── Quoted passage

“Accidentally” running a marathon, performing surgery, pulling teeth are out
It may be one of the strangest stories of the year. In Amherst, Ontario, recently, a 34-year-old woman accidentally ran a marathon. A Canadian wire service, Postmedia News, reported that she took a wrong turn while running a half marathon, then ran the full one and won her division.
Meredith Fitzmaurice had signed up to run the half marathon in Amherst in order to train for the Detroit Marathon where she’d hoped to qualify for the big race in Boston. Somewhere along the course, she checked her watch, curious as to why she hadn’t crossed the finish line yet, and realized that she’d accidentally turned onto the full marathon path and had run 20 miles. This is seven (seven!) past a half.
After conferring with officials, she received the green light to keep trotting. And won the race. Then, in what may be the most bizarre statement ever uttered by a person who’s just run 26.2 miles, she said, “I didn’t do it on purpose.”
Didn’t do it on purpose? “Accidentally” ran a marathon? Sitting here in my pewter flip-flops that are fun as all get out, I cannot make this work. Even in my happily caffeinated state with every neuron firing, the numbers won’t add up.
First of all, hats off and two Nike swishes up to those who can run a half. That alone is more than I can fathom as I sit here not sweating in my not-Nikes. Right now, I can run just north of a tenth of a half. (If you need to caffeinate to crunch those numbers, go ahead.)
It takes a tremendous amount of purposeful training and plain old running to complete a marathon. One doesn’t just wake up one morning and say, “I believe I’ll run from here to a certain bakery in Shipshewana,” and then proceed to gallop happily from here to there as spring breezes blow and furry little bunnies romp in verdant grasses roadside.

────

__Tasks to complete__.
1. Name every geographic place mentioned in the marathon column, including places that appear inside race names, and give each one only once.
2. Reproduce the marathon column word for word, everything from "Meredith Fitzmaurice had" down to "past a half.".

── Source material

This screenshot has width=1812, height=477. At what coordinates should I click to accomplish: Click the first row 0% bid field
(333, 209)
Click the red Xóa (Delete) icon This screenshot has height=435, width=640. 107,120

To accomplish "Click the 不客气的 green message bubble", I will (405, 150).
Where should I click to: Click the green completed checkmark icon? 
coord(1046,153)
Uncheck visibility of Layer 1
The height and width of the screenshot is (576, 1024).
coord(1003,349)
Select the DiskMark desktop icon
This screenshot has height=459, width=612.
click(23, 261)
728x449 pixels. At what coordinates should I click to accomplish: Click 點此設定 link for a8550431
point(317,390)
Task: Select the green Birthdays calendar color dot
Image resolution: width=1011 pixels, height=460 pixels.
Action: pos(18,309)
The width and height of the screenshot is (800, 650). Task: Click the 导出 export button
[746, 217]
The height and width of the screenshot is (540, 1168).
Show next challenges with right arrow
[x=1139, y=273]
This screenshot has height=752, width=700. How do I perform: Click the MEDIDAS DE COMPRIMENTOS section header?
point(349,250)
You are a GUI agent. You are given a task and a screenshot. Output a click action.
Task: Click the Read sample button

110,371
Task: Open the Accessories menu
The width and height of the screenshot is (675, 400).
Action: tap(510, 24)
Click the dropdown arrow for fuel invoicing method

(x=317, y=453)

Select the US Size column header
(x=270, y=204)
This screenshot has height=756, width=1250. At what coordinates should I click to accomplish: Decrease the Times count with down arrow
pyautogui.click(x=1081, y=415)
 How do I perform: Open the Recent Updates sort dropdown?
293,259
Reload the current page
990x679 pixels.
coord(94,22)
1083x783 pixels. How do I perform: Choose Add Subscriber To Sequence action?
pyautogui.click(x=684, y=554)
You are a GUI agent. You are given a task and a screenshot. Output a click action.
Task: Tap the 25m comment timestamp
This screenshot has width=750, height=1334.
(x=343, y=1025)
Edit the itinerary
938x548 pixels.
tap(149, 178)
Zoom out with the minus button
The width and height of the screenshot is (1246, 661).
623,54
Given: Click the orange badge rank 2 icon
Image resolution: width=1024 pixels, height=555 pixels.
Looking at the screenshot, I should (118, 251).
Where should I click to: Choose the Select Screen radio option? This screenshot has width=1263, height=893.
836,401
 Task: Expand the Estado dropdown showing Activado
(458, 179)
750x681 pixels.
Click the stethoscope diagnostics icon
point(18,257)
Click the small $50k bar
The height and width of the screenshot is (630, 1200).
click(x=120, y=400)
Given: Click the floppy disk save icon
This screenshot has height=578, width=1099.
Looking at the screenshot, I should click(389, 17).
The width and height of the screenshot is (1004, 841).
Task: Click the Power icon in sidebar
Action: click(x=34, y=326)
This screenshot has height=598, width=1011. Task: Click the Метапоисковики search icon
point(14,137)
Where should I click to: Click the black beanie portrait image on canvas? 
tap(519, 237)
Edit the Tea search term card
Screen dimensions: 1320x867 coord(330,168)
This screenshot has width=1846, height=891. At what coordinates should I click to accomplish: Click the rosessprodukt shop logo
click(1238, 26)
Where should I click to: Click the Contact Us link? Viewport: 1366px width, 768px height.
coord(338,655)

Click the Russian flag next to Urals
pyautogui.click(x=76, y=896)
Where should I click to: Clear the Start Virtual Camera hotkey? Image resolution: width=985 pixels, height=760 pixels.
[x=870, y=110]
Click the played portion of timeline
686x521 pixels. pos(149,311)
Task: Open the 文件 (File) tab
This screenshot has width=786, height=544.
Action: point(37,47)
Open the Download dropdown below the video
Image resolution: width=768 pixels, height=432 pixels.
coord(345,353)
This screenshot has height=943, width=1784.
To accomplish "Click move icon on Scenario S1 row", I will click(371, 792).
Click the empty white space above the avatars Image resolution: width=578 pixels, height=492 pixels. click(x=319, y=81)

────

__Task-by-task outputs__.
1. Amherst, Ontario, Detroit, Boston, Shipshewana

2.
Meredith Fitzmaurice had signed up to run the half marathon in Amherst in order to train for the Detroit Marathon where she’d hoped to qualify for the big race in Boston. Somewhere along the course, she checked her watch, curious as to why she hadn’t crossed the finish line yet, and realized that she’d accidentally turned onto the full marathon path and had run 20 miles. This is seven (seven!) past a half.